The mass exodus was a humiliation for the Soviets. In June 1961, at a summit in Vienna, Austria, Soviet leader Nikita Khrushchev threatened President John F. Kennedy with cutting off US access to West Berlin, much like Khrushchev’s predecessor, Josef Stalin, had tried to do during the Airlift.

We all began to wonder if the much-feared Third World War would flare up right where we stood, in West Berlin.

We kept up with our normal duties into early summer, but our infantry troops and tank units intensified their training.

East Berlin Soldiers in front of barbed-wire

Barbed-wire barrier on Bernauer Strasse: People’s Police keep East Berliners in check, 13 August 1961 (German Federal Government, Photographer: Horst Siegmann)

Sunday, August 13, 1961, dawned a cool, bright, and crystal clear 50 degrees, a perfect day for a drive around town.

Sue and I packed Margie and our new baby into our little Volkswagen Beetle and made our way toward the reception center at Marienfelde, where there were small wooded areas for family recreation.

The line of refugees waiting at the transit camp was tremendous, several blocks long. Those in line seemed to know that something was up. Something big.

Just across the border, in East Berlin, we could see some military activity. It looked like East German troops laying concertina wire.

I told my wife that we better head back to our apartment as I was sure we were going to go on alert

Sure enough, as soon as we got back, I was told to put on fatigues, grab my combat gear, and report to the Army Post Office. We stayed mostly on alert for the next several weeks. This Wall going up to the east had caught us all by surprise.

It was a dismal and frightening scar cut through the city, zigzagging north to south, about 100 miles: barbed wire and cinder blocks stacked up to fifteen feet, later replaced by solid concrete walls. At the Wall’s foot sat barbed wire and mines. Perched atop, more barbed wire, watchtowers, and gun emplacements.

No more free passage. No more open streets and sidewalks. All vehicle and pedestrian traffic narrowed to a single crossing point at Friederichsstrasse –“Checkpoint Charlie”–manned on our side by US Army MP’s and on the other side by Russian soldiers and East German Police.

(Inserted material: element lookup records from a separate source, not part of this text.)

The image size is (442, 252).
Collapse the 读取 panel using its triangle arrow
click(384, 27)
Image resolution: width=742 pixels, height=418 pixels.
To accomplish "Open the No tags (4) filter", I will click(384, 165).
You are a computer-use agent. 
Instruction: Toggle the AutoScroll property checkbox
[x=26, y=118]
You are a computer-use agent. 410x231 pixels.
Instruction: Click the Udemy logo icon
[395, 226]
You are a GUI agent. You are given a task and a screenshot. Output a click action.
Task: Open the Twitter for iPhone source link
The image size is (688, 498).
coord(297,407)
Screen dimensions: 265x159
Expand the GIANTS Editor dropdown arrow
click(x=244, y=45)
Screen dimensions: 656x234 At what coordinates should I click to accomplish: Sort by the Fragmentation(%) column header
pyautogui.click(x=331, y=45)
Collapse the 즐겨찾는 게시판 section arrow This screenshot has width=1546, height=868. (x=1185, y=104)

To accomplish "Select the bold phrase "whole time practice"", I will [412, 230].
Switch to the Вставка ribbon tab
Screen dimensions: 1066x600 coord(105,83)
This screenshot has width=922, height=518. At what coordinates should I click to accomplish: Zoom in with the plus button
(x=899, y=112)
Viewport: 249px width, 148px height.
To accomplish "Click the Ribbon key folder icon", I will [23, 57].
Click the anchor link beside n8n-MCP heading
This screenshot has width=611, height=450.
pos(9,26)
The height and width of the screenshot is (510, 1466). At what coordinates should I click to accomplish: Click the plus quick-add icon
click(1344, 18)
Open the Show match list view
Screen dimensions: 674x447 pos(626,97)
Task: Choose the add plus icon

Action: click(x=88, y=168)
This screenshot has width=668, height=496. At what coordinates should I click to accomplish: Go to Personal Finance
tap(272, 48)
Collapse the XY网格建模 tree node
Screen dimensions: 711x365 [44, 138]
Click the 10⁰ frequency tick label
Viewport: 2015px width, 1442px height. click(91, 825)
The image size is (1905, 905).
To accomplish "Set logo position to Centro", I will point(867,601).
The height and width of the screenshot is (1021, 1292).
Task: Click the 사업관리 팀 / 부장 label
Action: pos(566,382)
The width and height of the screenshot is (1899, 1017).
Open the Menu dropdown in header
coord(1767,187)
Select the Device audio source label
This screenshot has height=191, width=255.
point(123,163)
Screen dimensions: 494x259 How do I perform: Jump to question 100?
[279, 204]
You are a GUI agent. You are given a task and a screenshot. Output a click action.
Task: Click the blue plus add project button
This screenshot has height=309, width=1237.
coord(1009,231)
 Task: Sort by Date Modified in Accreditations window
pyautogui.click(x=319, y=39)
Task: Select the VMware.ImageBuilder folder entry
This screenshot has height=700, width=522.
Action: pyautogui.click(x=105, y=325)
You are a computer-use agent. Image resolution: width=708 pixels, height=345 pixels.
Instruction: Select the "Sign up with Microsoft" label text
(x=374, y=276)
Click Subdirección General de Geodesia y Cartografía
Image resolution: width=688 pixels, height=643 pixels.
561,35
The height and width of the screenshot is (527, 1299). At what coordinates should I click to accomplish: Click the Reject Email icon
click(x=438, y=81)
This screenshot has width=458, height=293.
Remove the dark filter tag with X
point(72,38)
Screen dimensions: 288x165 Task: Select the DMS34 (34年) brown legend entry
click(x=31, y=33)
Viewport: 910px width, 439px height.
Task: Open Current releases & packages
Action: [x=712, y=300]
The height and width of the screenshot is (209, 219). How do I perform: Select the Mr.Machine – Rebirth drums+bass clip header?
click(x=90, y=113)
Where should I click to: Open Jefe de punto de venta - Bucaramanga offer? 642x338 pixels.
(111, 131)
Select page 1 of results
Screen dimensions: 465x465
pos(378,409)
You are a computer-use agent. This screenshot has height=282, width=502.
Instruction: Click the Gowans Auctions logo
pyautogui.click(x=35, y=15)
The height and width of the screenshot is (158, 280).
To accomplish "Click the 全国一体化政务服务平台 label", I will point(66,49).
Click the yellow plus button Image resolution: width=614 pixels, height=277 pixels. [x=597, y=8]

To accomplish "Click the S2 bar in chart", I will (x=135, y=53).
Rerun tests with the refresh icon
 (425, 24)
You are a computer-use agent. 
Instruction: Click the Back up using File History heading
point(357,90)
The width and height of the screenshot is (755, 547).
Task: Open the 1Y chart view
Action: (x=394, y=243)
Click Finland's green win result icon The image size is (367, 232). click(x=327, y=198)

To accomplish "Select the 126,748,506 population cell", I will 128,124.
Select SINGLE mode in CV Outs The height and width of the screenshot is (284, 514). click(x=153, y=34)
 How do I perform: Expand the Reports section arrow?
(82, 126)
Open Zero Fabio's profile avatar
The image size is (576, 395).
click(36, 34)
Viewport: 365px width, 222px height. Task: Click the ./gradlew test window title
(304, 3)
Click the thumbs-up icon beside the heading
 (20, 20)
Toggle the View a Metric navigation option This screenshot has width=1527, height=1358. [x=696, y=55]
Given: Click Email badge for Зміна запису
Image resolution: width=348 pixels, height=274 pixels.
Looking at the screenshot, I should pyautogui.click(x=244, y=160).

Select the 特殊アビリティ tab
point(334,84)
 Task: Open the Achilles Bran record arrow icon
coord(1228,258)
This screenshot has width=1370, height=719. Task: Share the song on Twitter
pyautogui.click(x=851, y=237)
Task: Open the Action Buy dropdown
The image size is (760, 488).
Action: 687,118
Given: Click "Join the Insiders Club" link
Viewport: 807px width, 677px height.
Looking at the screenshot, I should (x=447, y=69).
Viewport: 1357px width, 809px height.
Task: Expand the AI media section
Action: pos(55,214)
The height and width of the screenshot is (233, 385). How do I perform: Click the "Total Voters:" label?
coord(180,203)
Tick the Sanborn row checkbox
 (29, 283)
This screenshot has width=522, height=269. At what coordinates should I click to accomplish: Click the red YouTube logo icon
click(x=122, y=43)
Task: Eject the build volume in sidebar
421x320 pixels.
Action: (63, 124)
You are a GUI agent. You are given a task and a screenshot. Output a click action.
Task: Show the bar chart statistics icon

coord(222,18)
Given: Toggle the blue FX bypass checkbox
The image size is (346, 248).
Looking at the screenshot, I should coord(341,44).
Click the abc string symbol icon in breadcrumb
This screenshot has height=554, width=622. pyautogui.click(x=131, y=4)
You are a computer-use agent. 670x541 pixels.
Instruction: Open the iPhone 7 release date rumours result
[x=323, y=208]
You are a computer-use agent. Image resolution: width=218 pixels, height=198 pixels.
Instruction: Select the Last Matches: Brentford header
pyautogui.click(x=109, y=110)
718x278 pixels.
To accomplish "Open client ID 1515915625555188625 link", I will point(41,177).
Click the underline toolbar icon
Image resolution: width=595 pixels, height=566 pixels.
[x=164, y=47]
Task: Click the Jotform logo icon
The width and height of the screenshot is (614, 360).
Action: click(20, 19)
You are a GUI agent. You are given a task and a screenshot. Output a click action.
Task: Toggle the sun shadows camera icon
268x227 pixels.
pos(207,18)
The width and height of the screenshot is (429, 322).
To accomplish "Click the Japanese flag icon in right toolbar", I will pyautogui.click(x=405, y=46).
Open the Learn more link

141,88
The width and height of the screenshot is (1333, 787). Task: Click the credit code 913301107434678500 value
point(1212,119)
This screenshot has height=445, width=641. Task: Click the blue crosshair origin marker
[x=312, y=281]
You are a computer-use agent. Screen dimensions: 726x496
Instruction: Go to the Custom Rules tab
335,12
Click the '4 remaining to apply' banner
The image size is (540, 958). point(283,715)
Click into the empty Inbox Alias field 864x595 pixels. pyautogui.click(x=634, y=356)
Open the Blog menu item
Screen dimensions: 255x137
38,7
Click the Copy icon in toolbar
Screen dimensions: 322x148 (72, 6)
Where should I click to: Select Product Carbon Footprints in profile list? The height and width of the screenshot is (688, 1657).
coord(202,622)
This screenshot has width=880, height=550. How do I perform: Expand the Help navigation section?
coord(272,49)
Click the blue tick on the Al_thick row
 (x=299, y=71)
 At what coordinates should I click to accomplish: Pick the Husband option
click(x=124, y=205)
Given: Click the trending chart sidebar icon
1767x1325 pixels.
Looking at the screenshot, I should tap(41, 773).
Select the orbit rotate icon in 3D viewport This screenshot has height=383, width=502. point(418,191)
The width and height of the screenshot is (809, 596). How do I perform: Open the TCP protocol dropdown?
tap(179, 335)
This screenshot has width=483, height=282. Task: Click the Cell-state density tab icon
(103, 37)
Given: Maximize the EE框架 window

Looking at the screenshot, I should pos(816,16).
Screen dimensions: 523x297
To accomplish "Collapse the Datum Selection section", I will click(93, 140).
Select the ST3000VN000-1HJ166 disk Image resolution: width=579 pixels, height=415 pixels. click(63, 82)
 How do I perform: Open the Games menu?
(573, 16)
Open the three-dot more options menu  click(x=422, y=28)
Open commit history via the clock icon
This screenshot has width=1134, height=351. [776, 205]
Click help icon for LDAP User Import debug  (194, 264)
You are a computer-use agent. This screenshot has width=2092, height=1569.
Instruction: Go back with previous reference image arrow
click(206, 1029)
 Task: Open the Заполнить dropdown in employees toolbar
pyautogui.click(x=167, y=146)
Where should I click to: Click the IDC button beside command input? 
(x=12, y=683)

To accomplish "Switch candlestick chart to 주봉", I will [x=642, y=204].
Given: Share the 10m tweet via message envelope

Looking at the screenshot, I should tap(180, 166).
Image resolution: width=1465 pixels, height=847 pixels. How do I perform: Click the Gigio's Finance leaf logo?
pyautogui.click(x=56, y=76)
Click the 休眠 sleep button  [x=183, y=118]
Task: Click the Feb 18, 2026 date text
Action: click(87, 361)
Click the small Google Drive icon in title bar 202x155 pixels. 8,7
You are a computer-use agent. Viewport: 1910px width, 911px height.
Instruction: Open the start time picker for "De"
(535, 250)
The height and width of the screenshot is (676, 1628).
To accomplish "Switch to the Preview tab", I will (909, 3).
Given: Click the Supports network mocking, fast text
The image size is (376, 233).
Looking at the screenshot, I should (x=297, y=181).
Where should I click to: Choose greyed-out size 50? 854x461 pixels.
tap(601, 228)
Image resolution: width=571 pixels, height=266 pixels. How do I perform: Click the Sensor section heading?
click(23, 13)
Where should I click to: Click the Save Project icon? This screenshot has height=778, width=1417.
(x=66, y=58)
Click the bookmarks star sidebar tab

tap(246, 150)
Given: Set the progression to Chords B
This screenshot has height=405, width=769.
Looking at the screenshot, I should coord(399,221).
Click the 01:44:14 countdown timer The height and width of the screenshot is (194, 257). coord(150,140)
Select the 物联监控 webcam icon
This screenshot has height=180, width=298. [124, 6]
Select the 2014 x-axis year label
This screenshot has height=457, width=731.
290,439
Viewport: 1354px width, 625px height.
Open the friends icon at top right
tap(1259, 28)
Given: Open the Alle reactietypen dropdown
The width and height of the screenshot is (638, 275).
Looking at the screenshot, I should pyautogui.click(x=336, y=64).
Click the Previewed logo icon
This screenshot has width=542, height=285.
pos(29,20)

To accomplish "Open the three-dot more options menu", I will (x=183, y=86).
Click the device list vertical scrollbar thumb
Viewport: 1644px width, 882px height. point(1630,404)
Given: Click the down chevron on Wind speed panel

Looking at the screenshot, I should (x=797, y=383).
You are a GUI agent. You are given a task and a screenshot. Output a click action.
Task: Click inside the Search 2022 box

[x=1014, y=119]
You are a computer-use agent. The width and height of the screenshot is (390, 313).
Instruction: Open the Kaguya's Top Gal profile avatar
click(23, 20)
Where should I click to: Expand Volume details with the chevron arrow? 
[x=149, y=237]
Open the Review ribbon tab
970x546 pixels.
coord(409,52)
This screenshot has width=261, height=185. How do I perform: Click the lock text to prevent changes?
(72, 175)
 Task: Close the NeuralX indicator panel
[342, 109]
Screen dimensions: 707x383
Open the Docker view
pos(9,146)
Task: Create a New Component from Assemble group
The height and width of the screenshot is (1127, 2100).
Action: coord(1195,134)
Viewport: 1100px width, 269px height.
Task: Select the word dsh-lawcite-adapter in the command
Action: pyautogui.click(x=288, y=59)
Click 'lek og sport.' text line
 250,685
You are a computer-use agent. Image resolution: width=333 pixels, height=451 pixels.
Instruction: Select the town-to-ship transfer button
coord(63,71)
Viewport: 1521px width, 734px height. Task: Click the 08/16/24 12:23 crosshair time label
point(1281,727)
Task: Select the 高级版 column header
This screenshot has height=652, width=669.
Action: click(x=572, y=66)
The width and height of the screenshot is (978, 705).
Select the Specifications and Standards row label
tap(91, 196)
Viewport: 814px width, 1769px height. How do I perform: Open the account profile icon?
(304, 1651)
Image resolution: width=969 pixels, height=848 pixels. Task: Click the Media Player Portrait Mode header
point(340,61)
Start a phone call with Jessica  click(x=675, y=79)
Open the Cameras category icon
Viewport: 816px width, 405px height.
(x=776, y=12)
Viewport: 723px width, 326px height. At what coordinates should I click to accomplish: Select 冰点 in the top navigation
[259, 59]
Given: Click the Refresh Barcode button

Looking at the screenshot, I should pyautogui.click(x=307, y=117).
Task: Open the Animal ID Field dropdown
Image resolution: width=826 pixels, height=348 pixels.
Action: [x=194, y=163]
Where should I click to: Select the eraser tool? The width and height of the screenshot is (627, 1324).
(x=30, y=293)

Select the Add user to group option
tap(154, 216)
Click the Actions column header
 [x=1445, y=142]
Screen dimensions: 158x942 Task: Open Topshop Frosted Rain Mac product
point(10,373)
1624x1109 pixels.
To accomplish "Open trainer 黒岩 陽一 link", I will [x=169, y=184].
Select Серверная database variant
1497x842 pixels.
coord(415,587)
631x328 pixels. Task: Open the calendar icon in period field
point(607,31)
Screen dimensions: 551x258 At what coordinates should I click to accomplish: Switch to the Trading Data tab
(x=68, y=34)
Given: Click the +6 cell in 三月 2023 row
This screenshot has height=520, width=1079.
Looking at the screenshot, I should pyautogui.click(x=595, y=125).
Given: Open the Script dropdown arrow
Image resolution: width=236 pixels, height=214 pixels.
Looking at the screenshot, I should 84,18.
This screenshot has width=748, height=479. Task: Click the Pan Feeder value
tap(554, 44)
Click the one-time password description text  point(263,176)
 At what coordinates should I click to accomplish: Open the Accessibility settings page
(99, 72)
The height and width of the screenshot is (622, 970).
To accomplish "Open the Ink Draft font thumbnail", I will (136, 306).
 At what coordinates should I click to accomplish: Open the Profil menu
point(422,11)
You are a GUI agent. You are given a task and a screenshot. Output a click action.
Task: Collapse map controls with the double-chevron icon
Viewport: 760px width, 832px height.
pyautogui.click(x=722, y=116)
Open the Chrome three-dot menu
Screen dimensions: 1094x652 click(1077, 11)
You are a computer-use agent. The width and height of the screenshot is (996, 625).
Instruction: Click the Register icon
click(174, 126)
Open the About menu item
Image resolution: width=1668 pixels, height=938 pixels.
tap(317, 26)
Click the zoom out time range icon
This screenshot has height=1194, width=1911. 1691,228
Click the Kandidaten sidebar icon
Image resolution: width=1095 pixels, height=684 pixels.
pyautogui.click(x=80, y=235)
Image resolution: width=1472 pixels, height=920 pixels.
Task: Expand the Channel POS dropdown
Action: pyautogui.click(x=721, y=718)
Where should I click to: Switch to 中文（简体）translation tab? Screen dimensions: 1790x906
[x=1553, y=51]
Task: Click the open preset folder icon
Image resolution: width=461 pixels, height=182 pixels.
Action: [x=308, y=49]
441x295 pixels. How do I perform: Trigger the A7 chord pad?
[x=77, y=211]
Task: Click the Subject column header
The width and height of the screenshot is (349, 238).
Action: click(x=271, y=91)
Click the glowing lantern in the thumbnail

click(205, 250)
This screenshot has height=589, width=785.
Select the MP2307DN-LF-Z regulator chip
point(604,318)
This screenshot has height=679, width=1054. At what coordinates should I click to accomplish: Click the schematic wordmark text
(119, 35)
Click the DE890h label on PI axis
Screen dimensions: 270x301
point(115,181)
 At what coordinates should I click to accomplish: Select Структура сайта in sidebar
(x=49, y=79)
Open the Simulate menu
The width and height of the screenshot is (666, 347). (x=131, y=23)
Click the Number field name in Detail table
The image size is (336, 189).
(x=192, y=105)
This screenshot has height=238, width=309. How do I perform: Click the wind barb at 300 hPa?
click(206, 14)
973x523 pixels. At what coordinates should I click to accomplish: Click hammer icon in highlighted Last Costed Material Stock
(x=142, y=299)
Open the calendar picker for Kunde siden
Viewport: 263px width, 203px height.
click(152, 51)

Eventually, our duty got back almost to normal, although we now received briefings on how to get our spouses and kids out of Berlin if the shooting started.

Looking back, I realize now how brave the spouses were. Very few of them left Berlin. If World War III had erupted, they would have suffered whatever fate we did.

I also see how naïve many of us were. We wanted to knock the wall down and re-open the city in brave defiance of the Soviets and East Germans. Some Assistant Secretary of State came to talk sense into us at Berlin Command, letting us know we couldn’t just tear down the wall. He was roundly booed.

The agreement signed between the Great Powers at Potsdam back in 1945 after Germany’s surrender had guaranteed free passage of all parties, US and Soviet, between East and West Berlin. We were determined to demonstrate that right on a nightly basis by passing through Checkpoint Charlie without showing IDs or otherwise asking permission of the East German police.

That was my duty about once a month, and it was always tense. My duty sergeant and I, armed with nothing by our .45s, drove our Army Chevrolet through the checkpoint as the East Germans glared and harassed us.

Other American personnel were on occasion stopped and turned around.

President Kennedy sent General Lucius D. Clay, hero of the Berlin Airlift, to the American sector, along with an infantry brigade, tanks, and Vice President Lyndon Johnson, as a show of resolve.

Clay increased the number of probing rides like the one my sergeant and I did. Each time the East Germans stopped or harassed us, Clay escalated the standoff by adding MPs, jeeps, even Army bulldozers to the crossing parties.

Finally, on October 27, Clay ordered ten M48 tanks into position opposite Checkpoint Charlie. The Soviets on the other side responded with ten T55 tanks. The two sides stared each other down for sixteen hours, engines rumbling, a football field-and-a-half apart on Friederichsstrasse. Once again, World War III seemed close to starting right outside my family’s doorstep.

Both sides, thankfully, pulled back. Just like in 1948-49, neither the US nor the Soviet Union wanted war in the middle of Europe. The Soviets tacitly guaranteed access to the East in return for an equally tacit pledge from Kennedy not to attack East Berlin.

My tour of duty ended in March 1963, three months before President Kennedy’s iconic  “Ich bin ein Berliner” speech.

I’m proud of the small part I played in this history-making saga, that moment in the Cold War when the fate of the world hung in the balance.